(DESCRIPTION OF THE TASK) Would you reproduce the lines below without any changes, starting at the line that contains "Task: Select dev.us.acme.com in the tree" and continuing through the final line, with both ends included?

⟨

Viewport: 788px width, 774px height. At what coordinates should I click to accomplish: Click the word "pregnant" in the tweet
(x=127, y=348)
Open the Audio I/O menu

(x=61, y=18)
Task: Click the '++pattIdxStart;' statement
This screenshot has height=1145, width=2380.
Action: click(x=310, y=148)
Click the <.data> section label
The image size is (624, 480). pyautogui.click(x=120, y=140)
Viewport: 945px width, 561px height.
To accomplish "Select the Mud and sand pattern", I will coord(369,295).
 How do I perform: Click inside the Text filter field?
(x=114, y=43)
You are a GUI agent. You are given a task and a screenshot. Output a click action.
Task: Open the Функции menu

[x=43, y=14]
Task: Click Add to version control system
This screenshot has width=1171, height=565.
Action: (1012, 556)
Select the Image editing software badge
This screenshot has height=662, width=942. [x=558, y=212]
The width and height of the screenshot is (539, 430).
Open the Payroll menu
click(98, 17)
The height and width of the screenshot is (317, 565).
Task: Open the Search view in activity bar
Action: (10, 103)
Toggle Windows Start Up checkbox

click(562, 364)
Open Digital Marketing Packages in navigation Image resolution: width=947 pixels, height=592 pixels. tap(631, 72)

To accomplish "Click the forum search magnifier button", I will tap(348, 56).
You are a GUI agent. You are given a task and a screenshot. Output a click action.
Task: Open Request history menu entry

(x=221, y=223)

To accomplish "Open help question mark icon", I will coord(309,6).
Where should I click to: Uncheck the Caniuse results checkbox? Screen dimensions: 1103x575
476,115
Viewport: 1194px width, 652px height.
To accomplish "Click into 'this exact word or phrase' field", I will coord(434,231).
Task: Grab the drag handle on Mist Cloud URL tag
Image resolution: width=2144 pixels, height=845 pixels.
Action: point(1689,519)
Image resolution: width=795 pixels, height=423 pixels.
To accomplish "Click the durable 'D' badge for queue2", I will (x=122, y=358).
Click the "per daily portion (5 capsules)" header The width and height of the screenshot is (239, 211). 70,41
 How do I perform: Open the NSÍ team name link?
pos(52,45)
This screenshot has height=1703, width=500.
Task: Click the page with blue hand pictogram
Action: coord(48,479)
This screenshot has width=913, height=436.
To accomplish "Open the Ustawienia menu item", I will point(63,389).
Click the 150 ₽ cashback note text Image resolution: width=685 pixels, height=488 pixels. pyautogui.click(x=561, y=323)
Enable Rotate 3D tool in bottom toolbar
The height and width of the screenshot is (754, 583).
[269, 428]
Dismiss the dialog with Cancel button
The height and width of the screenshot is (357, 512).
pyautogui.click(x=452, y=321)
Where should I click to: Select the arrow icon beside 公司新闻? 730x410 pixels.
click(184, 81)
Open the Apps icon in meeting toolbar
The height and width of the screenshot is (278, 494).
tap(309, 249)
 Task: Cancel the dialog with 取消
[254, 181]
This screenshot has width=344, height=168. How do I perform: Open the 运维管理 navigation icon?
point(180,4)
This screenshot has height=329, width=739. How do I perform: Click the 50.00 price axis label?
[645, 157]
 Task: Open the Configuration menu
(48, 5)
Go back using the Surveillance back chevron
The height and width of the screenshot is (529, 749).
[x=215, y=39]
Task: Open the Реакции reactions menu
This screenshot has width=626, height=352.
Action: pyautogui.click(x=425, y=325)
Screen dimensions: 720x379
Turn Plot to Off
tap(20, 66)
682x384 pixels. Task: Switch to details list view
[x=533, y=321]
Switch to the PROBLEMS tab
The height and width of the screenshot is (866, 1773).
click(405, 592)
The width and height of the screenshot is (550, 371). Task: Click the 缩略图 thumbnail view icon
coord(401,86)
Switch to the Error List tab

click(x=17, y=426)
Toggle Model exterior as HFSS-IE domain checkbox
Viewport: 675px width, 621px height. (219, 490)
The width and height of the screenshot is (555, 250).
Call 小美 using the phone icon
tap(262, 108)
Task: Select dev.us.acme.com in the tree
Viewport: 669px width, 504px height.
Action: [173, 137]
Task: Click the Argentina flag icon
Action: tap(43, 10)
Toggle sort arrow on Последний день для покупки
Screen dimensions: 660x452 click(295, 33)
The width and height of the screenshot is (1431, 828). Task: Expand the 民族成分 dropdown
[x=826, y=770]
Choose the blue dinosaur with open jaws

⟩

(EXERCISE ANSWER)
Task: Select dev.us.acme.com in the tree
Viewport: 669px width, 504px height.
Action: [173, 137]
Task: Click the Argentina flag icon
Action: tap(43, 10)
Toggle sort arrow on Последний день для покупки
Screen dimensions: 660x452 click(295, 33)
The width and height of the screenshot is (1431, 828). Task: Expand the 民族成分 dropdown
[x=826, y=770]
Choose the blue dinosaur with open jaws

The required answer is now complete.